Task prompt
Copy the lines from the line with "Given: Reload the quiz page" to the line with "Action: (934, 457)", replacing "computer-use agent" with "desktop agent" and changing nothing else.

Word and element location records
* Begin *
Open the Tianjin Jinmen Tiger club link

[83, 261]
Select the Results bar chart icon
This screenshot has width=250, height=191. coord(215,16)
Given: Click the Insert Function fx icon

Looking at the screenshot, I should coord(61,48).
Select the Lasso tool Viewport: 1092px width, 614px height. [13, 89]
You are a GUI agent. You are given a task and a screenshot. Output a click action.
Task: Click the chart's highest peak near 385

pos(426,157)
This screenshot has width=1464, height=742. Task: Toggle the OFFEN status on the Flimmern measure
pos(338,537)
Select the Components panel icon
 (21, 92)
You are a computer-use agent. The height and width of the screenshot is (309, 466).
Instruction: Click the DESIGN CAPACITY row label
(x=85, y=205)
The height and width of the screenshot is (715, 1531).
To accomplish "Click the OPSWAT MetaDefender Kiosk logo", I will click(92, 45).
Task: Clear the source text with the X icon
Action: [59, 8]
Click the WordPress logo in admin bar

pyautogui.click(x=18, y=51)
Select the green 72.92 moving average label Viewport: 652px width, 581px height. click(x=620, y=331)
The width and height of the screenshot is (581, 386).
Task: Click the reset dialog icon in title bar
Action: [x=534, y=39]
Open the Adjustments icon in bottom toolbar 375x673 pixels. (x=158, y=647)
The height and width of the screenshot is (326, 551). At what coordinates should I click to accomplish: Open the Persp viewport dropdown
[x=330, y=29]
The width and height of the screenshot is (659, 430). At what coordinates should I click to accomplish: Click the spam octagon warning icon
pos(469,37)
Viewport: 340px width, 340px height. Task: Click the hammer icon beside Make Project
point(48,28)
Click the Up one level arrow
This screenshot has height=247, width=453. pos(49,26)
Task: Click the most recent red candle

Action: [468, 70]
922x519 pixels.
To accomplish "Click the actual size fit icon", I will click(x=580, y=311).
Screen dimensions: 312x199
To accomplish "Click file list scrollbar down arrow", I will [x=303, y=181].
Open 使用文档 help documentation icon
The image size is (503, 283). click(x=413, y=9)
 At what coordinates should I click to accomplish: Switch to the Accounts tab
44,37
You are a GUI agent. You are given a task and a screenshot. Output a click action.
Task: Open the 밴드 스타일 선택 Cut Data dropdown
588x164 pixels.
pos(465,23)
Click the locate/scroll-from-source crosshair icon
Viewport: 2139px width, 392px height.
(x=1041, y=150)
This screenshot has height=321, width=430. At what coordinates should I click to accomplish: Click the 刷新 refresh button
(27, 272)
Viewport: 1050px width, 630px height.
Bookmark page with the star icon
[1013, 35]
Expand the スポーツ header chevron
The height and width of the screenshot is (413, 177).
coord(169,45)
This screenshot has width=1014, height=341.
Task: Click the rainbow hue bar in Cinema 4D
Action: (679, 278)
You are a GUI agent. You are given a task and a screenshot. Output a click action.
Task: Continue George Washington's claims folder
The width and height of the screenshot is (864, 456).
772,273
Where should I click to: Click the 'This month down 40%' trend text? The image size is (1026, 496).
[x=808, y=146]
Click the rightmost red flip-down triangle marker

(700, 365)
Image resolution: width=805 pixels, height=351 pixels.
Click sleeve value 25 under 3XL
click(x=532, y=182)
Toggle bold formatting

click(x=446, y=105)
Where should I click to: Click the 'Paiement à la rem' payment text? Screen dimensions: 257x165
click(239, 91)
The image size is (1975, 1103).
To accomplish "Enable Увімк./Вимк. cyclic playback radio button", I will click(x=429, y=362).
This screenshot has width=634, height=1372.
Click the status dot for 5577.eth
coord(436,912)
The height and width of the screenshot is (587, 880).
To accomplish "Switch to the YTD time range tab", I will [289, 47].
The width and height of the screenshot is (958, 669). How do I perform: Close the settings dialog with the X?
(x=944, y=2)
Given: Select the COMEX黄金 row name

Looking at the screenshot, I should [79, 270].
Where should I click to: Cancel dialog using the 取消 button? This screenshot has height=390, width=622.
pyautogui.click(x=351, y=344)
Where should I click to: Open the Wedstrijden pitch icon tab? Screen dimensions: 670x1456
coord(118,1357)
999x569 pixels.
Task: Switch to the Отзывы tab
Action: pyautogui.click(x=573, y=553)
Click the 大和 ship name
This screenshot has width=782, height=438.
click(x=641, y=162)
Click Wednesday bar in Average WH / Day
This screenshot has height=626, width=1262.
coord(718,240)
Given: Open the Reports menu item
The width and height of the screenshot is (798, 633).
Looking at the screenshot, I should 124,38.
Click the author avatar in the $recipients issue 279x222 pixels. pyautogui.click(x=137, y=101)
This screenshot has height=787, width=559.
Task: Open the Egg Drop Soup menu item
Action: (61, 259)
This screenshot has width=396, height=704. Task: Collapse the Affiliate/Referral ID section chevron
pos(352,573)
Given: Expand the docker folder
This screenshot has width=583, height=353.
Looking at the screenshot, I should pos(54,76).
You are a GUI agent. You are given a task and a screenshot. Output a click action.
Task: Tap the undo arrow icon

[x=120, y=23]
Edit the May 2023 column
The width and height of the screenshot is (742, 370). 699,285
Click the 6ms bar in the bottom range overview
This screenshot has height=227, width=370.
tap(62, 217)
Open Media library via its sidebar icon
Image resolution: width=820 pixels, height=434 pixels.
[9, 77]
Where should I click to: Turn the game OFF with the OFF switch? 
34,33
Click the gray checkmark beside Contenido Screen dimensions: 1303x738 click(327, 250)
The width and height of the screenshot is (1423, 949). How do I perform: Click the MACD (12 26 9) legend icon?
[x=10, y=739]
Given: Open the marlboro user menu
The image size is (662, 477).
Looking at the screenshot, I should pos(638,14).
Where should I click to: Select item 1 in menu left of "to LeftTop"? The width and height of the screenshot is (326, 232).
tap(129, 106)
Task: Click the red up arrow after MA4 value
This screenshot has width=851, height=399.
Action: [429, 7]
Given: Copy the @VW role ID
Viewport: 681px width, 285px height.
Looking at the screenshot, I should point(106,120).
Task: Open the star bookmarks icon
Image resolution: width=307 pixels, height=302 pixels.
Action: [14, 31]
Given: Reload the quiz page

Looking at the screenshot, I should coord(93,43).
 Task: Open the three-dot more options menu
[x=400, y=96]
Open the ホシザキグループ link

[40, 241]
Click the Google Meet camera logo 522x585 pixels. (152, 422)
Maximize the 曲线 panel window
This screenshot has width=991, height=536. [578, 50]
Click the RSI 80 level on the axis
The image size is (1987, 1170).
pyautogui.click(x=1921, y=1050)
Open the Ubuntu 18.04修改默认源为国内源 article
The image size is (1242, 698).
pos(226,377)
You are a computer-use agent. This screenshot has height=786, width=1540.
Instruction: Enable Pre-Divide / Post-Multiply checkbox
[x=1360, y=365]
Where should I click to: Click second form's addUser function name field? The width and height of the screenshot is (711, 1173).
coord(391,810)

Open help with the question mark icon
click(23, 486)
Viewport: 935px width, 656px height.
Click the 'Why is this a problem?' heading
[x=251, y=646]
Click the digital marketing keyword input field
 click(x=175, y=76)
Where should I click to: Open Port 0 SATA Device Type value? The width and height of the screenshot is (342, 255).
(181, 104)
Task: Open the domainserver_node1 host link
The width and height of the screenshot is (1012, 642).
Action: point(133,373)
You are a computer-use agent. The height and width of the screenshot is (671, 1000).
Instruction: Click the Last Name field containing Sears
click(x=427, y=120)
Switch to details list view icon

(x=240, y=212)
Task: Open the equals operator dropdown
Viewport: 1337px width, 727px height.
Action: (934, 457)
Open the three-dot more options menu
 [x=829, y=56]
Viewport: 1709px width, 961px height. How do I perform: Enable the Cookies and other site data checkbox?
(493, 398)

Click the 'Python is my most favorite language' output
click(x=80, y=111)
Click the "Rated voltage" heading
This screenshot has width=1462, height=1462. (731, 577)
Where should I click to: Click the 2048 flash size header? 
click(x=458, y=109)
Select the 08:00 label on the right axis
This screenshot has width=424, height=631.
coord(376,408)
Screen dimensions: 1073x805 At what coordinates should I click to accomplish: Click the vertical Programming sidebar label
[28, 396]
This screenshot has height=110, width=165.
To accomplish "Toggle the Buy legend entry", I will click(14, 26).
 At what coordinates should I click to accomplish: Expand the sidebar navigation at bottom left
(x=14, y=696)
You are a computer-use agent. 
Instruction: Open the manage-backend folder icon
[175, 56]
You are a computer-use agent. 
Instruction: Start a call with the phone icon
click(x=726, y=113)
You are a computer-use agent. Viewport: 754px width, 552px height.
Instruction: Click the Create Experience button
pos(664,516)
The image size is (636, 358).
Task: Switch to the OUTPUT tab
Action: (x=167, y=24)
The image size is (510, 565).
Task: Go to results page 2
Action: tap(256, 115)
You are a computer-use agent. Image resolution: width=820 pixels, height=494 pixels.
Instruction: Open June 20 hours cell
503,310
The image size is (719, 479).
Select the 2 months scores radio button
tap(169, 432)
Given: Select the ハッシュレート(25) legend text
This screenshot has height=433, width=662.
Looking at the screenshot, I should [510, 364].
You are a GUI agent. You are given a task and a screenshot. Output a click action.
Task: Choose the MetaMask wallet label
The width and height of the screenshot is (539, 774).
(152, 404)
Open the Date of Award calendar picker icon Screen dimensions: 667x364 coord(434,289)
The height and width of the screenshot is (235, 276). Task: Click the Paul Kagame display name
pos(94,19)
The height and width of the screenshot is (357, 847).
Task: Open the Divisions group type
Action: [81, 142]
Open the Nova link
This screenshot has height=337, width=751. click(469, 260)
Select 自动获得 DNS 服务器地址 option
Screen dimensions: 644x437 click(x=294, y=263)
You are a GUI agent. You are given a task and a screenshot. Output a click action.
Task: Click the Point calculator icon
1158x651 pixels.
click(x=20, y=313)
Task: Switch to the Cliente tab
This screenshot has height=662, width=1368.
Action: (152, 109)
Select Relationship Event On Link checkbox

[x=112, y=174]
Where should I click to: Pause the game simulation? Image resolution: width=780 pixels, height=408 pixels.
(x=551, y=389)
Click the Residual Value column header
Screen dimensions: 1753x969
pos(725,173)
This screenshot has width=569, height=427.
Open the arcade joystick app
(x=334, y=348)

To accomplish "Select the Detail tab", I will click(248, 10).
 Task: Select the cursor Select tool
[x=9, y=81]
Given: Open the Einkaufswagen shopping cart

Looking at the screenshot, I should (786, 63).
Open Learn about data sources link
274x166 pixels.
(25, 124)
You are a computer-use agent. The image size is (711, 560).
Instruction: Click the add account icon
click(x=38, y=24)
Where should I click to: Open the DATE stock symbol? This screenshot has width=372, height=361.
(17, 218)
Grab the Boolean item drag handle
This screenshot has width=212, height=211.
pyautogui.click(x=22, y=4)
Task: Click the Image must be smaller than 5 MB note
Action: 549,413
* End *
Task response
Given: Reload the quiz page

Looking at the screenshot, I should coord(93,43).
 Task: Open the three-dot more options menu
[x=400, y=96]
Open the ホシザキグループ link

[40, 241]
Click the Google Meet camera logo 522x585 pixels. (152, 422)
Maximize the 曲线 panel window
This screenshot has width=991, height=536. [578, 50]
Click the RSI 80 level on the axis
The image size is (1987, 1170).
pyautogui.click(x=1921, y=1050)
Open the Ubuntu 18.04修改默认源为国内源 article
The image size is (1242, 698).
pos(226,377)
You are a desktop agent. This screenshot has height=786, width=1540.
Instruction: Enable Pre-Divide / Post-Multiply checkbox
[x=1360, y=365]
Where should I click to: Click second form's addUser function name field? The width and height of the screenshot is (711, 1173).
coord(391,810)

Open help with the question mark icon
click(23, 486)
Viewport: 935px width, 656px height.
Click the 'Why is this a problem?' heading
[x=251, y=646]
Click the digital marketing keyword input field
 click(x=175, y=76)
Where should I click to: Open Port 0 SATA Device Type value? The width and height of the screenshot is (342, 255).
(181, 104)
Task: Open the domainserver_node1 host link
The width and height of the screenshot is (1012, 642).
Action: point(133,373)
You are a desktop agent. The height and width of the screenshot is (671, 1000).
Instruction: Click the Last Name field containing Sears
click(x=427, y=120)
Switch to details list view icon

(x=240, y=212)
Task: Open the equals operator dropdown
Viewport: 1337px width, 727px height.
Action: (934, 457)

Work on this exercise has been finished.